No exagero al decir que Jorge Luis Borges “estará cuando ya no estemos”, su obra lo asegura. Incluso, quizás tengan razón los que afirman que “era más grande que el premio Nobel” que no recibió, y que el mayor galardón de las letras se perdió de tenerlo entre los suyos.
El escritor argentino era el “prototipo” del hombre consagrado a la literatura. A él le hubiese gustado la palabra “destinado”. Poseía una cultura enorme que, al ser políglota y tener una monumental memoria, le permitía citar diversos autores en más de siete idiomas, incluyendo el inglés antiguo y el latín.

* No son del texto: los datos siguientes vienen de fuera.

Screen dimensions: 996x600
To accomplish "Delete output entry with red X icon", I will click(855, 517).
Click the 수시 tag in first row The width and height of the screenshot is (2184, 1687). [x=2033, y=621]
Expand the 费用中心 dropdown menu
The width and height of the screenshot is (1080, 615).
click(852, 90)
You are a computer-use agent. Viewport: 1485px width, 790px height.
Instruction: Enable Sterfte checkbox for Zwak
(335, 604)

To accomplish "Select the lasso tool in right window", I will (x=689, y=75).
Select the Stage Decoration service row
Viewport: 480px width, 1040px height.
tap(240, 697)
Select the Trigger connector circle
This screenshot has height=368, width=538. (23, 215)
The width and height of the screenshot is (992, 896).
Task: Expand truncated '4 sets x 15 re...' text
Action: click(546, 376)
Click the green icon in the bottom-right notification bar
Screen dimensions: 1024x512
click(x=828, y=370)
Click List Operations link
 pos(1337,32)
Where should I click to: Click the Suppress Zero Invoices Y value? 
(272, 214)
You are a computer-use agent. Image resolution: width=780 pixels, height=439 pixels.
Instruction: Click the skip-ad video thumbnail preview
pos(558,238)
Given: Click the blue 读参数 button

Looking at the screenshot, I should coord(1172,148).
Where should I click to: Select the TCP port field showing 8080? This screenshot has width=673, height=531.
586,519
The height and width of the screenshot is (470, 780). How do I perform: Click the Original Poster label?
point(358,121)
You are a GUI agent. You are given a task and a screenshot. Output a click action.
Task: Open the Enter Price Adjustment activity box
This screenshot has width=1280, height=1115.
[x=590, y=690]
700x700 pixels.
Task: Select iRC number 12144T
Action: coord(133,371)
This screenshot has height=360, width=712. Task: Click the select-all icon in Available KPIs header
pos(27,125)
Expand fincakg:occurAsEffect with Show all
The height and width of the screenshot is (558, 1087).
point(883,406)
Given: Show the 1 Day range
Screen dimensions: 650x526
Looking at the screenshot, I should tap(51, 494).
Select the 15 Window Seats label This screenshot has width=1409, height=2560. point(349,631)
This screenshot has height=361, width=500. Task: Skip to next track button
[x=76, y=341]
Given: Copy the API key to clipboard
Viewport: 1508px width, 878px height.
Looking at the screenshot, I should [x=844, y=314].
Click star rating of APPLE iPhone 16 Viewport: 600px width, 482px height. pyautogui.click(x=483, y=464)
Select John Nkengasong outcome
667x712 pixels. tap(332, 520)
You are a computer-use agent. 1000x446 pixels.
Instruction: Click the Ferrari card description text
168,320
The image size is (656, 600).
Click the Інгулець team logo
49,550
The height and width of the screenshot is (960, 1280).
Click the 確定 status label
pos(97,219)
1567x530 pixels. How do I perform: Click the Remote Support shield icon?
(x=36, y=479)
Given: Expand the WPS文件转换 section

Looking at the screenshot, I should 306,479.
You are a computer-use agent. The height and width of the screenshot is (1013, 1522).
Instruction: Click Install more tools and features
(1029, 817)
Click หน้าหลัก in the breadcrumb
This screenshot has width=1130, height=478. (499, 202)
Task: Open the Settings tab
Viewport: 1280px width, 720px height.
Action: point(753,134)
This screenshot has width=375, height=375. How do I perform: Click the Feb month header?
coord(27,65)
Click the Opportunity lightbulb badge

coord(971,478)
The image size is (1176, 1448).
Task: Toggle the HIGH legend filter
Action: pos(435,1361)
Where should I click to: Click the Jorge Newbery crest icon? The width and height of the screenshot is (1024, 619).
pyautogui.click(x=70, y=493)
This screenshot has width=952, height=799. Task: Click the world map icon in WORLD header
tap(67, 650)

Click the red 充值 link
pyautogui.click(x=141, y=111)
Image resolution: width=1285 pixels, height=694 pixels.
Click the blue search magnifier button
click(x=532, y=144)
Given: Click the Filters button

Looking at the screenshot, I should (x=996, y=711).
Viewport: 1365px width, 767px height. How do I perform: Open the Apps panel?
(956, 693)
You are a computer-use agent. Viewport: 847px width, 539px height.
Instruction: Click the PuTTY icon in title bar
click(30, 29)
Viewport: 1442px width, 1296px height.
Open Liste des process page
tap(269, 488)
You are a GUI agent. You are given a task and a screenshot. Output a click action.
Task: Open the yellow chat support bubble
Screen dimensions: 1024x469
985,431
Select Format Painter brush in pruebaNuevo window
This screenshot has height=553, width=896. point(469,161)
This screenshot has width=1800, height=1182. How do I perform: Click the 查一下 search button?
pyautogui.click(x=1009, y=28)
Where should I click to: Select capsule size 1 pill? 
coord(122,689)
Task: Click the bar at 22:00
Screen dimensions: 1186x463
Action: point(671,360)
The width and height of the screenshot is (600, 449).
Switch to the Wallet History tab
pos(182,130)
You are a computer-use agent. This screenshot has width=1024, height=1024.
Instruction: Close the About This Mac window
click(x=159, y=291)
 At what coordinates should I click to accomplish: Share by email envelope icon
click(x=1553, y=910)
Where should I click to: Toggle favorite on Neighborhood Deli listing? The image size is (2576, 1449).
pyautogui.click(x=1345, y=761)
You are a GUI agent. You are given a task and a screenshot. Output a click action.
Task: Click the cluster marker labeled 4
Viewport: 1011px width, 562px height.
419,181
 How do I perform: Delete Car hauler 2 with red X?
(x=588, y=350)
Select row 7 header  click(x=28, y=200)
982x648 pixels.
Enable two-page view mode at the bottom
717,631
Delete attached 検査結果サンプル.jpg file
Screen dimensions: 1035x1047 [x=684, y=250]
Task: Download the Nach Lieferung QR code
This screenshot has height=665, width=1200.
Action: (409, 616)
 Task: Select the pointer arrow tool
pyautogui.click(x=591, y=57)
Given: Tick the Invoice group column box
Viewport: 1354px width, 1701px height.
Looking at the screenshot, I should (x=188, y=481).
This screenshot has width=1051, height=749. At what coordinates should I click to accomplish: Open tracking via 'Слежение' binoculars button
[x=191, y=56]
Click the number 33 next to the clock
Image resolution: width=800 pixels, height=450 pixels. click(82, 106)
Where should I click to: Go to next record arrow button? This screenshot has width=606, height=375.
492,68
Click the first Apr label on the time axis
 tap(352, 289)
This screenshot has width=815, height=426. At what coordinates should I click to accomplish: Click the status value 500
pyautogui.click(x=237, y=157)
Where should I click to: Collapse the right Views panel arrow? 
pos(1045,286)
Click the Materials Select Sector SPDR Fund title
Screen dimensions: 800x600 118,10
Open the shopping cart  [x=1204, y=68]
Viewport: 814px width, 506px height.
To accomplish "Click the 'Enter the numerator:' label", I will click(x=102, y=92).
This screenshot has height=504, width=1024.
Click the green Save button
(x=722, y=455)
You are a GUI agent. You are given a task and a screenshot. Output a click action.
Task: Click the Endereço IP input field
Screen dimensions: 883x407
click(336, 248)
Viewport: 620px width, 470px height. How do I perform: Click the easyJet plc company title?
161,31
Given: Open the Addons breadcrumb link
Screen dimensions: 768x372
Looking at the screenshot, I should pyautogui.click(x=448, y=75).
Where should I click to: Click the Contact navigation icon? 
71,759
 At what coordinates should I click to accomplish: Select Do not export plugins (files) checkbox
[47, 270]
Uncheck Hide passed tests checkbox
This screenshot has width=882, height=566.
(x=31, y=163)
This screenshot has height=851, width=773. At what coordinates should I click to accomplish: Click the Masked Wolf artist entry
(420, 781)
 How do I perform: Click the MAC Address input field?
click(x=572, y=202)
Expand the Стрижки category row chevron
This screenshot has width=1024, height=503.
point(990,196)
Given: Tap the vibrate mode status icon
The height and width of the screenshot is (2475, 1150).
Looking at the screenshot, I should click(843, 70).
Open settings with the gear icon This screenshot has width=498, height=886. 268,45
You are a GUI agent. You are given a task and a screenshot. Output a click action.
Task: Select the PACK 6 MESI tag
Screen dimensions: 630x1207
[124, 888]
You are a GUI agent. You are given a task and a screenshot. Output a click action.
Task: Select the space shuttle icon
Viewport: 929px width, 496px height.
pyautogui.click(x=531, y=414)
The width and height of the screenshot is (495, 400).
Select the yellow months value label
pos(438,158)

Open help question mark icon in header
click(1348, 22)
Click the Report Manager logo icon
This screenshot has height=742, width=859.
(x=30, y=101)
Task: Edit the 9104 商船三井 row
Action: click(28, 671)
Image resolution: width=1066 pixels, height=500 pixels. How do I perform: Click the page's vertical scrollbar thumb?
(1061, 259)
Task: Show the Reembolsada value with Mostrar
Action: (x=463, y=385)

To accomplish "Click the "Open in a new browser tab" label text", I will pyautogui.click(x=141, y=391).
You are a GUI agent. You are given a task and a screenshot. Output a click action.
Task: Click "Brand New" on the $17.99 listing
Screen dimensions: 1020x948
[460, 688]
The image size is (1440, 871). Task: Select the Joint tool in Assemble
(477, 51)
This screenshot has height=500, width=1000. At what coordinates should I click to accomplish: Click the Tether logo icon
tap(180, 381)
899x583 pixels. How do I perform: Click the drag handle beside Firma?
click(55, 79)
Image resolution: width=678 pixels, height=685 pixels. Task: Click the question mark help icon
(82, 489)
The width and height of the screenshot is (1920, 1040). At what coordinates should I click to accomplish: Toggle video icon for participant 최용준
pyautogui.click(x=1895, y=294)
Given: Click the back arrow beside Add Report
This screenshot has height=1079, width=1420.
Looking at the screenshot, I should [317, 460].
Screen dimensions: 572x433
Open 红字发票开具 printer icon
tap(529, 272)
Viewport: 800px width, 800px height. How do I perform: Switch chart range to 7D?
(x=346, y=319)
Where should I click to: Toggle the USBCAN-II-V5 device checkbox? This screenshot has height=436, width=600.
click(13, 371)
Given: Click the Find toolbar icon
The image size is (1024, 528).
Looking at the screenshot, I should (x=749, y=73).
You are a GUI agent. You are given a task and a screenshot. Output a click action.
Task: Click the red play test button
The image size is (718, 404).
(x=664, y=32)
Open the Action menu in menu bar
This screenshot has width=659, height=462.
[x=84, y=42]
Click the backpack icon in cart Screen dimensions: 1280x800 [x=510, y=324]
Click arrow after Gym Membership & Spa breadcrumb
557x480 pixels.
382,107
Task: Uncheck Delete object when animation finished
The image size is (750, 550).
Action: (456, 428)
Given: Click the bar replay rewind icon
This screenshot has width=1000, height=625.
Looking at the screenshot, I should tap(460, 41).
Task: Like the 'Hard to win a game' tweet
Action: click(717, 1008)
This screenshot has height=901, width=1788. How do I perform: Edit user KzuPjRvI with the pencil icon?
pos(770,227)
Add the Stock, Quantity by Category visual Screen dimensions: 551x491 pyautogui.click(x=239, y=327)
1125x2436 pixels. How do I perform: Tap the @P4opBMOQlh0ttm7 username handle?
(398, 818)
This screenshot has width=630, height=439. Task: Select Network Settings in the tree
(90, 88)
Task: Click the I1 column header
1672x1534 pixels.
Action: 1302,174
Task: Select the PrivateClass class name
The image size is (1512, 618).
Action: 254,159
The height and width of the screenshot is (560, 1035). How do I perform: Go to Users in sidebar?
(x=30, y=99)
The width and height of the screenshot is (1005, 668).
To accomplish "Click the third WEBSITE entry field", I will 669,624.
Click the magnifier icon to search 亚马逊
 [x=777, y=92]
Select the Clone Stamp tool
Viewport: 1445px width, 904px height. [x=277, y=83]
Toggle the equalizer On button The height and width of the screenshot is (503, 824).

Pero, aun siendo su universo una biblioteca, no tenía inclinación de estudiar –y menos aún de alabar- a escritores de su época, más lo hizo con Pedro Henríquez Ureña (P. H. U.), probablemente el más importante humanista americano del siglo XX.

Efectivamente, Borges escribió un prólogo para la Obra Crítica de Don Pedro que editó el Fondo de Cultura Económica en 1960. Este luego fue incluido en un libro que recoge “decenas de prólogos dispersos que abarcan desde 1923 a 1974”, con el título de “Prólogos con un prólogo de prólogos”. (Alianza Editorial, S. A., Madrid, 1998, 270 pp.).

De este texto copiamos algunos párrafos que, por el principio de autoridad, nos ayudarán a entender la trascendencia de Henríquez Ureña. Borges inicia afirmando que el apostolado de P. H. U. era de carácter americano: “(…) el nombre de nuestro amigo sugiere ahora palabras como maestro de América y otras congéneres”. (p. 127). Y más adelante, en este mismo orden: “Al nombre de Pedro (así prefería que lo llamáramos los amigos) vinculase también el nombre de América. Su destino preparó de algún modo esta vinculación” (p. 129-130). En otra parte afirma: “(…) todo era ejemplar en aquel maestro, hasta los actos cotidianos” (p. 128).

En México, donde vivió y enseñó Henríquez Ureña –entre sus “discípulos” se cuenta a Alfonso Reyes-, le llamaban Sócrates. Al efecto dice Borges en el prólogo referido: “Ideas que están muertas en el papel fueron alentadoras y vívidas para quienes los escucharon y conservaron, porque detrás de ellas, y en torno a ellas, había un hombre” Más adelante afirma que “Su método, como el de todos los maestros genuinos, era indirecto. Bastaba su presencia para la discriminación y el rigor” (p. 128).

Y sobre la cultura enciclopédica que poseía el dominicano, del cual se decía como de otros eruditos que no leía libros, sino bibliotecas, nos dice Borges: “su memoria era un preciso museo de las literaturas”. (p. 129).

Finalmente, el genio argentino acepta con humildad la figura magisterial del dominicano, cuando expresa que “su imagen, que es incomunicable, perdura en mí y seguirá mejorándome y ayudándome”. Esta muestra de respeto y admiración hacia el gran humanista dominicano, viniendo de Borges, no es “paja de coco”.

En el país deberíamos promover más la figura de este coloso dominicano de trascendencia americana y casi universal.